#### [To do]
Could you rewrite part of the listing below as a Markdown table with the columns Row and Line? Begin at the line that contains "You are a GUI" and stop at the end of the listing, numbering each line and leaving out blank lines and pictures.

#### [Information supplied]
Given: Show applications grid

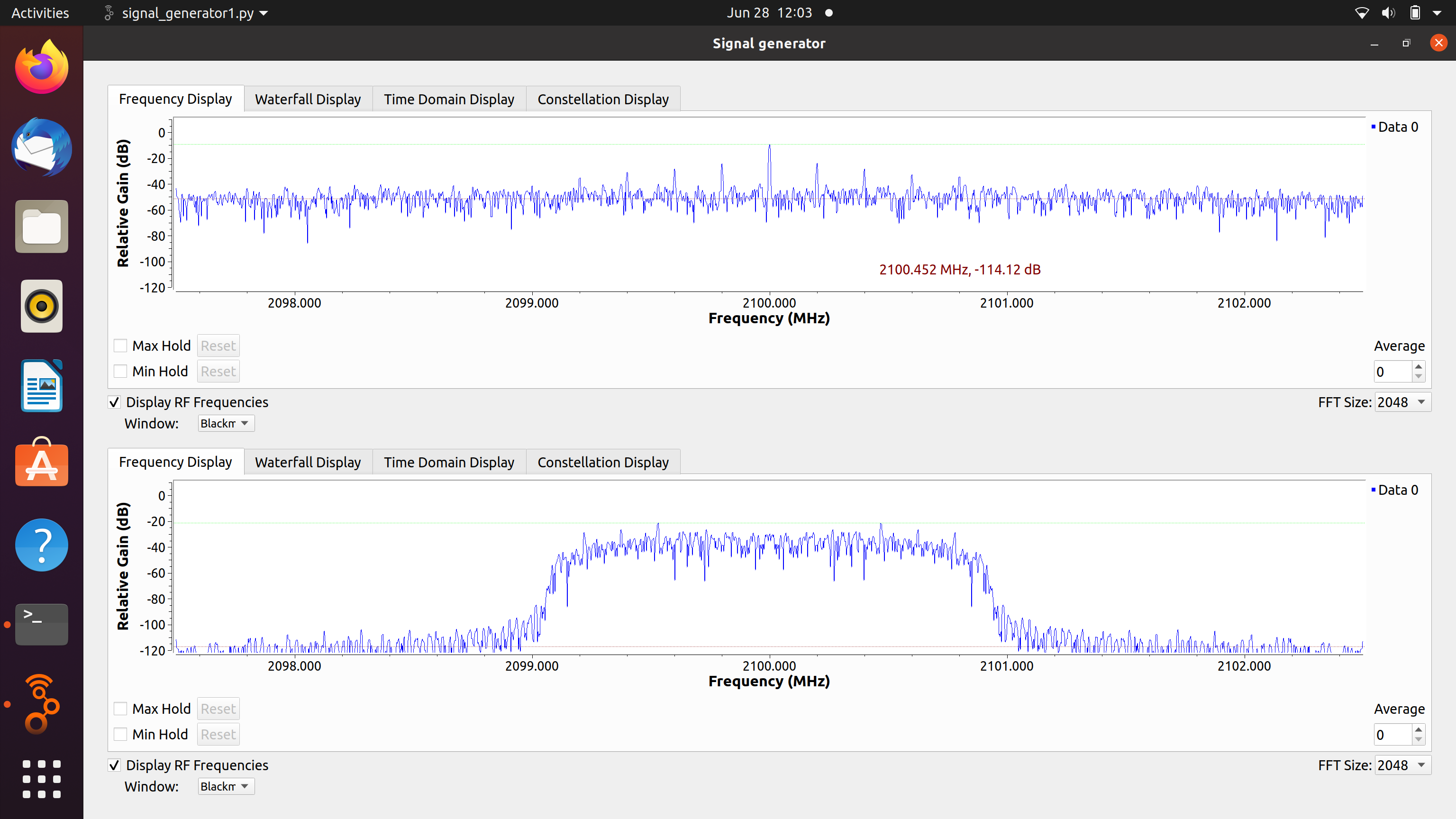Looking at the screenshot, I should (x=41, y=779).
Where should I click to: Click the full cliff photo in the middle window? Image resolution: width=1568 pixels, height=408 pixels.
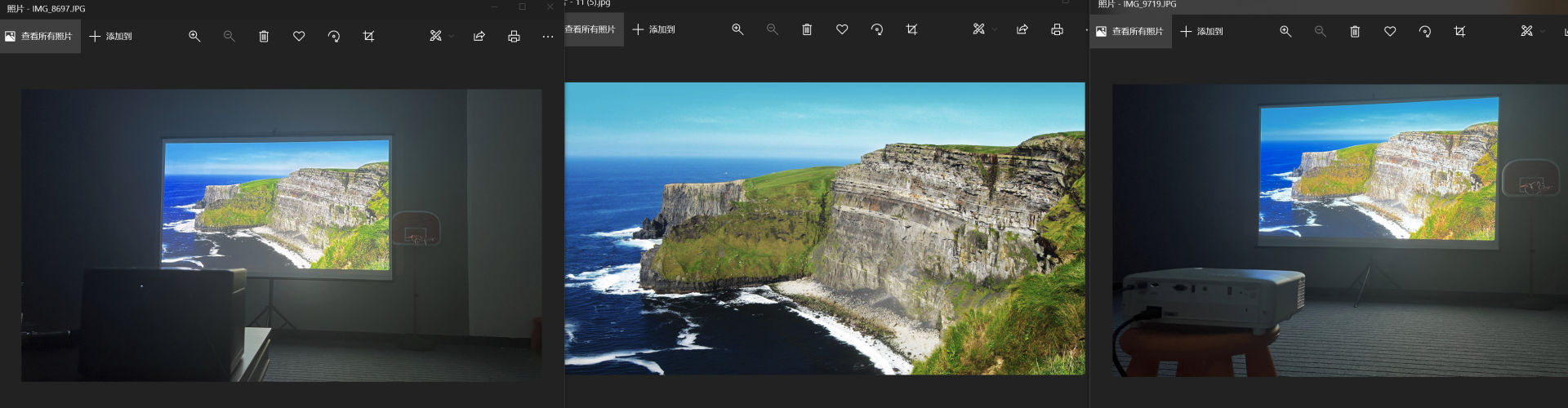tap(825, 228)
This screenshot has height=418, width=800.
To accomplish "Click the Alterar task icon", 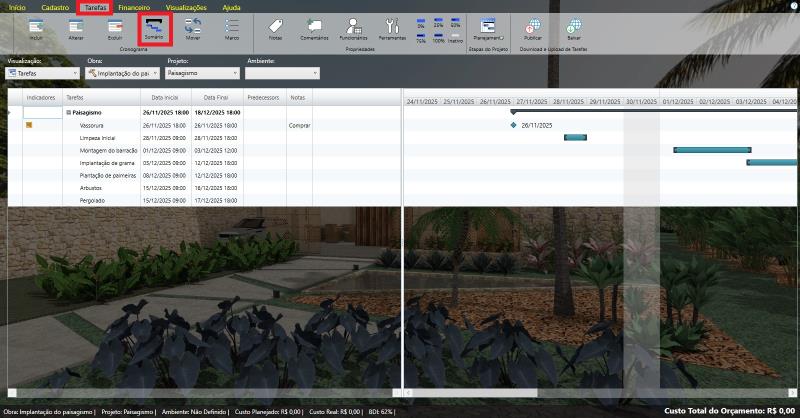I will (76, 27).
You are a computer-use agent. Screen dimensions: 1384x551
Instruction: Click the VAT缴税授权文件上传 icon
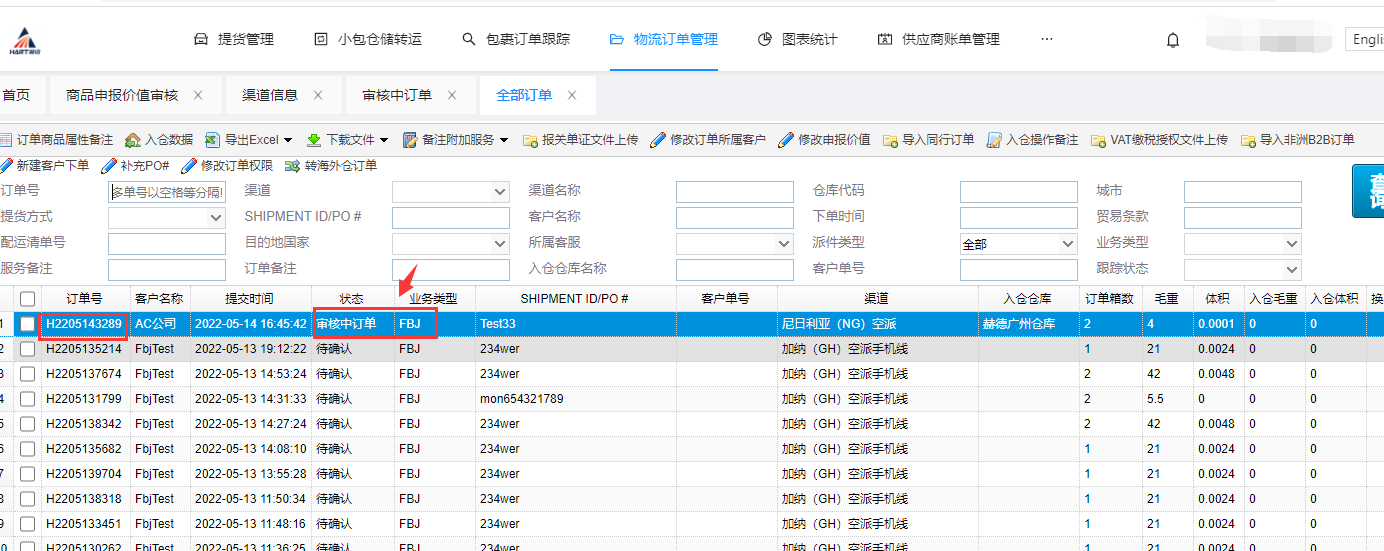click(x=1098, y=140)
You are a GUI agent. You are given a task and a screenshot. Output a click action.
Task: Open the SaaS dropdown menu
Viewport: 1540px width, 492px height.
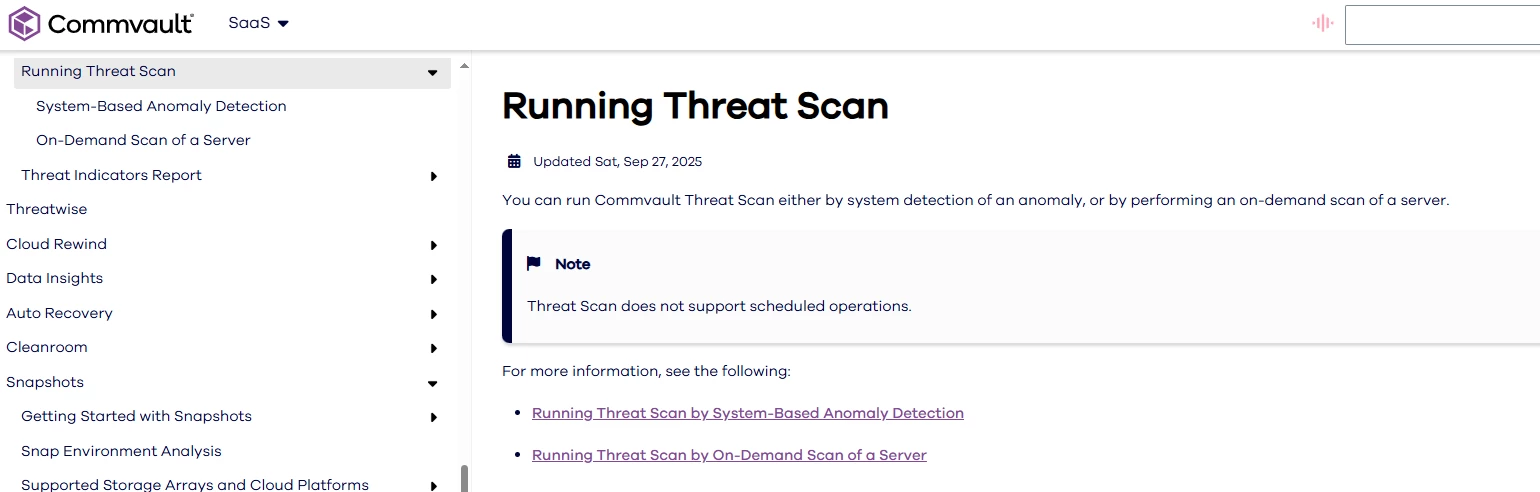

#### [The reply]
| Row | Line |
|---|---|
| 1 | You are a GUI agent. You are given a task and a screenshot. Output a click action. |
| 2 | Task: Open the SaaS dropdown menu |
| 3 | Viewport: 1540px width, 492px height. |